From a5fda6b2dd3cfea1566e5a297ab243762d050fc5 Mon Sep 17 00:00:00 2001
From: simonmar <unknown>
Date: Mon, 17 Jan 2000 17:33:30 +0000
Subject: [PATCH] [project @ 2000-01-17 17:33:30 by simonmar] Put a giant loop
 around awaitEvent, to protect against awaitEvent(rtsTrue) returning with no
 threads to run.

This can happen if we try to delay for some time X, and select(2)
decides to wait for a shorter time X-\delta instead.  It appears that
Solaris is more prone to doing this than Linux.

This fixes the "schedule: invalid whatNext field" crashes that people
may have seen.
---
 ghc/rts/Select.c | 298 ++++++++++++++++++++++++-----------------------
 1 file changed, 153 insertions(+), 145 deletions(-)

diff --git a/ghc/rts/Select.c b/ghc/rts/Select.c
index 87f3267c82f9..b7361298c0de 100644
--- a/ghc/rts/Select.c
+++ b/ghc/rts/Select.c
@@ -1,5 +1,5 @@
 /* -----------------------------------------------------------------------------
- * $Id: Select.c,v 1.7 2000/01/13 12:40:16 simonmar Exp $
+ * $Id: Select.c,v 1.8 2000/01/17 17:33:30 simonmar Exp $
  *
  * (c) The GHC Team 1995-1999
  *
@@ -60,179 +60,187 @@ awaitEvent(rtsBool wait)
 
     IF_DEBUG(scheduler,belch("Checking for threads blocked on I/O...\n"));
 
-    /* see how long it's been since we last checked the blocked queue.
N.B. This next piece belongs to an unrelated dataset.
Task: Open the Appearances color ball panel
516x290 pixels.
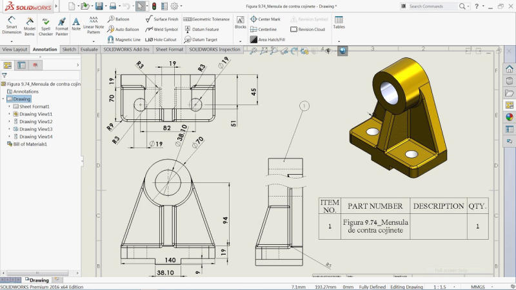Action: [x=510, y=117]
-     * ToDo: make this check atomic, so we don't lose any ticks.
+    /* loop until we've woken up some threads.  This loop is needed
+     * because the select timing isn't accurate, we sometimes sleep
+     * for a while but not long enough to wake up a thread in
+     * a threadDelay.
      */
-    delta = ticks_since_select;
-    ticks_since_select = 0;
-    delta = delta * TICK_MILLISECS * 1000;
+    do {
 
-    min = wait == rtsTrue ? 0x7fffffff : 0;
-
-    /* 
-     * Collect all of the fd's that we're interested in, and capture
-     * the minimum waiting time (in microseconds) for the delayed threads.
-     */
-    FD_ZERO(&rfd);
-    FD_ZERO(&wfd);
-
-    for(tso = blocked_queue_hd; tso != END_TSO_QUEUE; tso = next) {
-      next = tso->link;
-
-      switch (tso->why_blocked) {
-      case BlockedOnRead:
-	{ 
-	  int fd = tso->block_info.fd;
-	  maxfd = (fd > maxfd) ? fd : maxfd;
-	  FD_SET(fd, &rfd);
-	  continue;
-	}
+      /* see how long it's been since we last checked the blocked queue.
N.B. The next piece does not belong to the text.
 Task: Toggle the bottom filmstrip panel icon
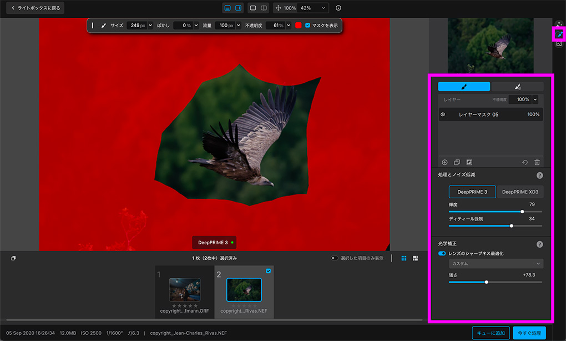click(228, 8)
+       * ToDo: make this check atomic, so we don't lose any ticks.
+       */
+      delta = ticks_since_select;
+      ticks_since_select = 0;
+      delta = delta * TICK_MILLISECS * 1000;
 
-      case BlockedOnWrite:
-	{ 
-	  int fd = tso->block_info.fd;
-	  maxfd = (fd > maxfd) ? fd : maxfd;
-	  FD_SET(fd, &wfd);
-	  continue;
-	}
+      min = wait == rtsTrue ? 0x7fffffff : 0;
 
-      case BlockedOnDelay:
-	{
-	  if (tso->block_info.delay < min)
-	    min = tso->block_info.delay;
-	  continue;
+      /* 
+       * Collect all of the fd's that we're interested in, and capture
+       * the minimum waiting time (in microseconds) for the delayed threads.
+       */
+      FD_ZERO(&rfd);
+      FD_ZERO(&wfd);
+
+      for(tso = blocked_queue_hd; tso != END_TSO_QUEUE; tso = next) {
+	next = tso->link;
+
+	switch (tso->why_blocked) {
+	case BlockedOnRead:
+	  { 
+	    int fd = tso->block_info.fd;
+	    maxfd = (fd > maxfd) ? fd : maxfd;
+	    FD_SET(fd, &rfd);
+	    continue;
+	  }
+
+	case BlockedOnWrite:
+	  { 
+	    int fd = tso->block_info.fd;
+	    maxfd = (fd > maxfd) ? fd : maxfd;
+	    FD_SET(fd, &wfd);
+	    continue;
+	  }
+
+	case BlockedOnDelay:
+	  {
+	    if (tso->block_info.delay < min)
+	      min = tso->block_info.delay;
+	    continue;
+	  }
+
+	default:
+	  barf("AwaitEvent");
 	}
-
-      default:
-	barf("AwaitEvent");
       }
-    }
-
-    /* Release the scheduler lock while we do the poll.
-     * this means that someone might muck with the blocked_queue
-     * while we do this, but it shouldn't matter:
-     *
-     *   - another task might poll for I/O and remove one
-     *     or more threads from the blocked_queue.
-     *   - more I/O threads may be added to blocked_queue.
-     *   - more delayed threads may be added to blocked_queue. We'll
-     *     just subtract delta from their delays after the poll.
-     *
-     * I believe none of these cases lead to trouble --SDM.
-     */
-    RELEASE_LOCK(&sched_mutex);
 
-    /* Check for any interesting events */
+      /* Release the scheduler lock while we do the poll.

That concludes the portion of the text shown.